#### [DATA TO PROCESS]
↓↓↓

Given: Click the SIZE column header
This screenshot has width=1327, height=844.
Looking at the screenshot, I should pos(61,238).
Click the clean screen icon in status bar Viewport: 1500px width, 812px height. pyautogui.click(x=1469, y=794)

↑↑↑
↓↓↓

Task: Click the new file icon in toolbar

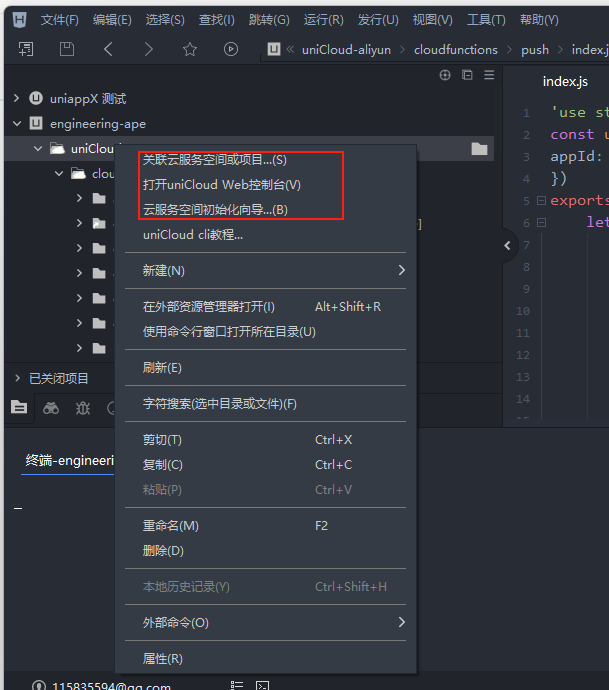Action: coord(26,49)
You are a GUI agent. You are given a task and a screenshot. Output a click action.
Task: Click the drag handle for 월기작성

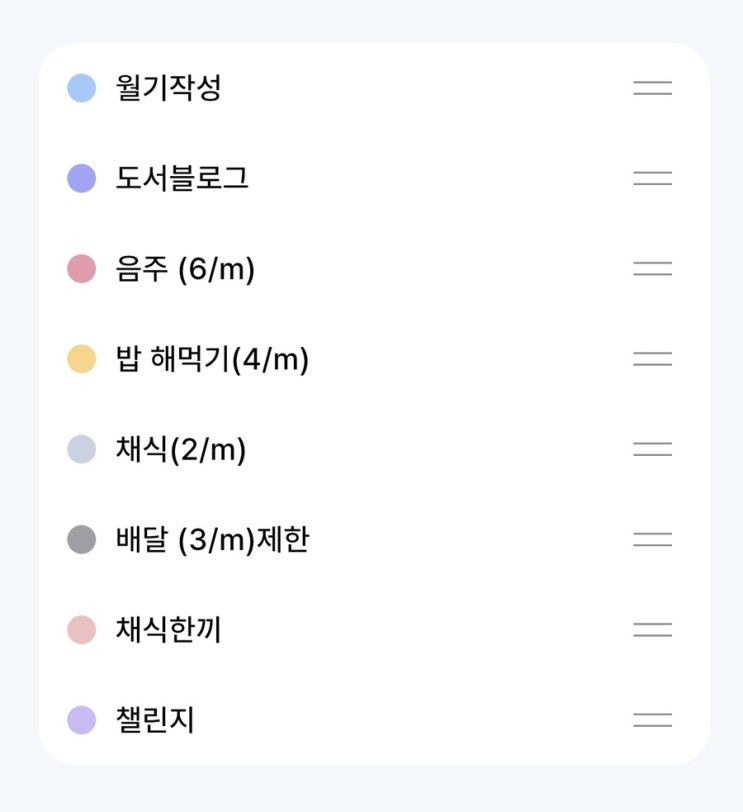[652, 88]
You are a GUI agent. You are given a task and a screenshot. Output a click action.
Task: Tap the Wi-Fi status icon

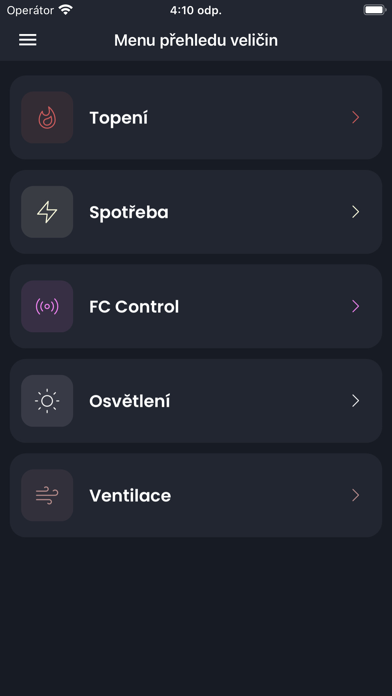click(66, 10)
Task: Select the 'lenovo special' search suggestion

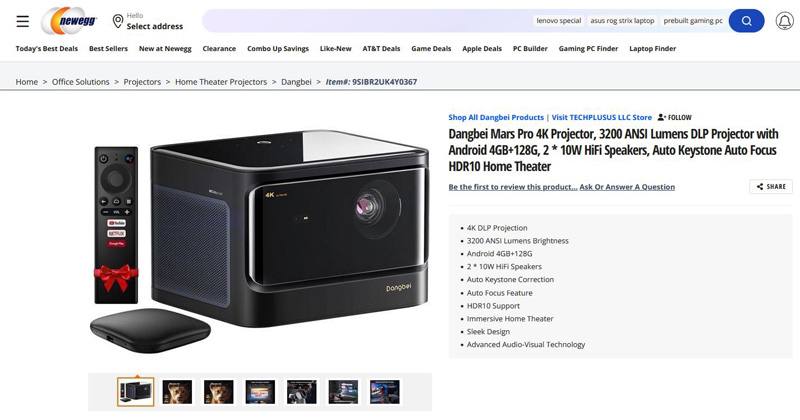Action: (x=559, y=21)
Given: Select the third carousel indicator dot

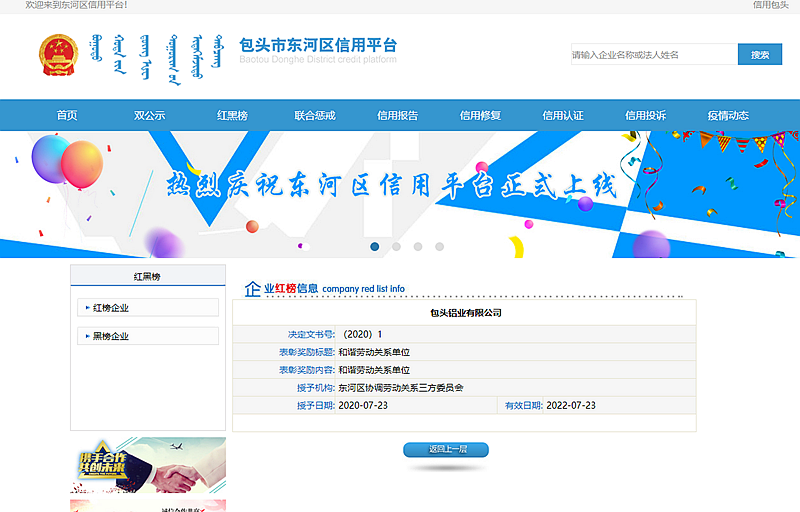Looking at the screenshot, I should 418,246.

↑↑↑
↓↓↓

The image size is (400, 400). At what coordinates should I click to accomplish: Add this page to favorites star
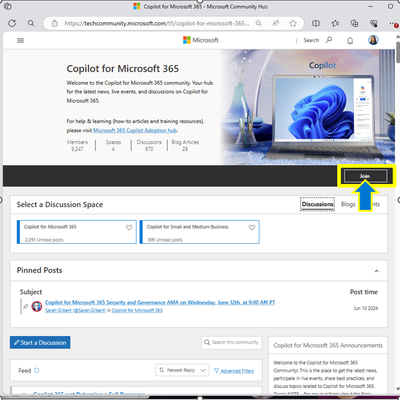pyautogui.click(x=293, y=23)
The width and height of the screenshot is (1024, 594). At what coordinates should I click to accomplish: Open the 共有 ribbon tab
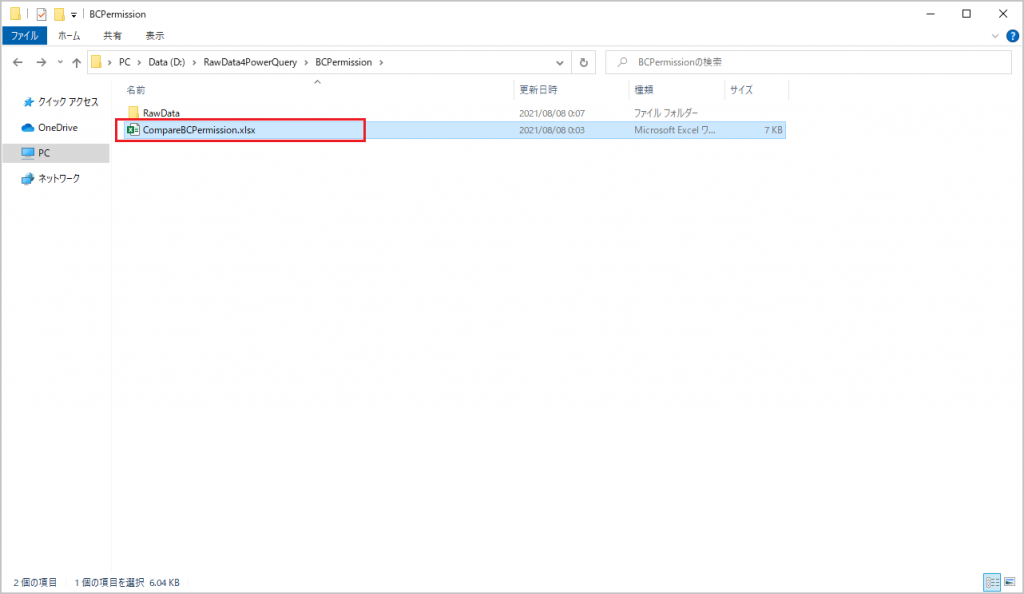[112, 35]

↑↑↑

#### [WORK REQUIRED]
Of the lines above, output exactly those from the line bearing "Given: Click the SIZE column header" through the line bearing "Click the clean", inclusive.

#### [RESPONSE]
Given: Click the SIZE column header
This screenshot has width=1327, height=844.
Looking at the screenshot, I should pos(61,238).
Click the clean screen icon in status bar Viewport: 1500px width, 812px height. pyautogui.click(x=1469, y=794)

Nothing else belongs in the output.